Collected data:
● ● ● ● ●

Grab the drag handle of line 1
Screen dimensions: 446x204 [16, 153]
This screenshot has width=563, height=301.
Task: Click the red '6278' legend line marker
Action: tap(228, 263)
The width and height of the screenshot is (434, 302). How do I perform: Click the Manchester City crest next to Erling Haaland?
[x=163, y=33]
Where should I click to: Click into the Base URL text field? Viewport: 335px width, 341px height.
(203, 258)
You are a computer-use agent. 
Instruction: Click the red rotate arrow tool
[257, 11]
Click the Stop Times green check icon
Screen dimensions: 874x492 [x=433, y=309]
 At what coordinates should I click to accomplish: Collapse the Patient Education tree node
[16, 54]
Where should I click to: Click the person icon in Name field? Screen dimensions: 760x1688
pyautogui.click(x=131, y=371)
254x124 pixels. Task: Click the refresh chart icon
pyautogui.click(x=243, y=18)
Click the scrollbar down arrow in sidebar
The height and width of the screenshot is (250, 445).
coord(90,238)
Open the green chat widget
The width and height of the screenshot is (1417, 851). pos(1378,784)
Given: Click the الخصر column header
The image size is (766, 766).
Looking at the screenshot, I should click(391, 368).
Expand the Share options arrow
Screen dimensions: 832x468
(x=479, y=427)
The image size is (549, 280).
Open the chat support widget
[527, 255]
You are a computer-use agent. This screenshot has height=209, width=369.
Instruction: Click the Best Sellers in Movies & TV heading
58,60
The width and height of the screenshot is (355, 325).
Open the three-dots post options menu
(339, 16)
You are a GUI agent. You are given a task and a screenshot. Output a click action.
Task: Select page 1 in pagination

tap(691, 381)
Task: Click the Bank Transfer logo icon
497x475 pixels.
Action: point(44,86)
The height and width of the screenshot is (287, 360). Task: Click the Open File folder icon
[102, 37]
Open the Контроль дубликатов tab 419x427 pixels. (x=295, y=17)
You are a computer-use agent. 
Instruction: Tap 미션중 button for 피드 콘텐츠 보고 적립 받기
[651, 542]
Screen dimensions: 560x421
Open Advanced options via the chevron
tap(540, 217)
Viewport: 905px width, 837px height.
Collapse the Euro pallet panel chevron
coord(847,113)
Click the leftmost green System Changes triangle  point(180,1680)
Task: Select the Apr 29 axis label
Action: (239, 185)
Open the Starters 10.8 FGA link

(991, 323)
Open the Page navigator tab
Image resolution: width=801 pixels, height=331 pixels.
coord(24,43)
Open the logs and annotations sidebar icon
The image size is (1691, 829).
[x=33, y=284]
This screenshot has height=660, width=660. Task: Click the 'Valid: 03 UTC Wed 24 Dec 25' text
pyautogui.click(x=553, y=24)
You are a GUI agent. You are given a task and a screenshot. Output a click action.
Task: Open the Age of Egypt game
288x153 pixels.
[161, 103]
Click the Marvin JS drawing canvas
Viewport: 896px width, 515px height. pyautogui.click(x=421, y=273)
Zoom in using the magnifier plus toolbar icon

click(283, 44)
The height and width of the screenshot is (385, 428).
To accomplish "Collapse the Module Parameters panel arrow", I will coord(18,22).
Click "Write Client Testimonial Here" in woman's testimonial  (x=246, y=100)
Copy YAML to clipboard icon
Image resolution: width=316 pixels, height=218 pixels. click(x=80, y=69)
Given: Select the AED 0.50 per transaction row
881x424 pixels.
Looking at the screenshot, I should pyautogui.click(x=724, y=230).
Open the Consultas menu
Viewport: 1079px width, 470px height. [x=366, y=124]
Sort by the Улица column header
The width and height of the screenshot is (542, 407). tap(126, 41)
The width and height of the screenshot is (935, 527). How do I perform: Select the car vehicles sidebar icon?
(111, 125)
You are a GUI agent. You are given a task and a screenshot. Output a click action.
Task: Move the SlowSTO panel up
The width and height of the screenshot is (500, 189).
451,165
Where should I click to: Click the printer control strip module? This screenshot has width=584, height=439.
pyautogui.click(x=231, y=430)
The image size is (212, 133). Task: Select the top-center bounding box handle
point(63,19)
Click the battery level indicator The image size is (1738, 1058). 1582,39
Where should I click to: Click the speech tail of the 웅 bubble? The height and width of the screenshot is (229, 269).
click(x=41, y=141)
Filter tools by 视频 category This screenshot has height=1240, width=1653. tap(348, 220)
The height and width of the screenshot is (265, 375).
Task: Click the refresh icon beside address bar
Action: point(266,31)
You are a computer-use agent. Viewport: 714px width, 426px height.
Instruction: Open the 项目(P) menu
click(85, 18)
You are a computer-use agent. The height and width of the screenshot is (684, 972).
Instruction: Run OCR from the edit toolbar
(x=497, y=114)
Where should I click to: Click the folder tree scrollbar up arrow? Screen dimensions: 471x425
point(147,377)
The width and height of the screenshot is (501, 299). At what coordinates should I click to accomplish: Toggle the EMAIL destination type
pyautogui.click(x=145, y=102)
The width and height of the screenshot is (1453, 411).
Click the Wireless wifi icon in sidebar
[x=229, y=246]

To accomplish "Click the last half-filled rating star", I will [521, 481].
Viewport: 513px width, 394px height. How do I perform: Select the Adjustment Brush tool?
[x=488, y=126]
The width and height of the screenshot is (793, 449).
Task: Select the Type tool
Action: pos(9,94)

● ● ● ● ●

WHAT YOU HAVE TO DO — Using the entries shown above, reproduce verbatim the lines from the line bearing "Task: Select page 1 in pagination" to the line bearing "Open the Page navigator tab", inclusive.

ANSWER SECTION —
Task: Select page 1 in pagination

tap(691, 381)
Task: Click the Bank Transfer logo icon
497x475 pixels.
Action: point(44,86)
The height and width of the screenshot is (287, 360). Task: Click the Open File folder icon
[102, 37]
Open the Контроль дубликатов tab 419x427 pixels. (x=295, y=17)
You are a computer-use agent. 
Instruction: Tap 미션중 button for 피드 콘텐츠 보고 적립 받기
[651, 542]
Screen dimensions: 560x421
Open Advanced options via the chevron
tap(540, 217)
Viewport: 905px width, 837px height.
Collapse the Euro pallet panel chevron
coord(847,113)
Click the leftmost green System Changes triangle  point(180,1680)
Task: Select the Apr 29 axis label
Action: (239, 185)
Open the Starters 10.8 FGA link

(991, 323)
Open the Page navigator tab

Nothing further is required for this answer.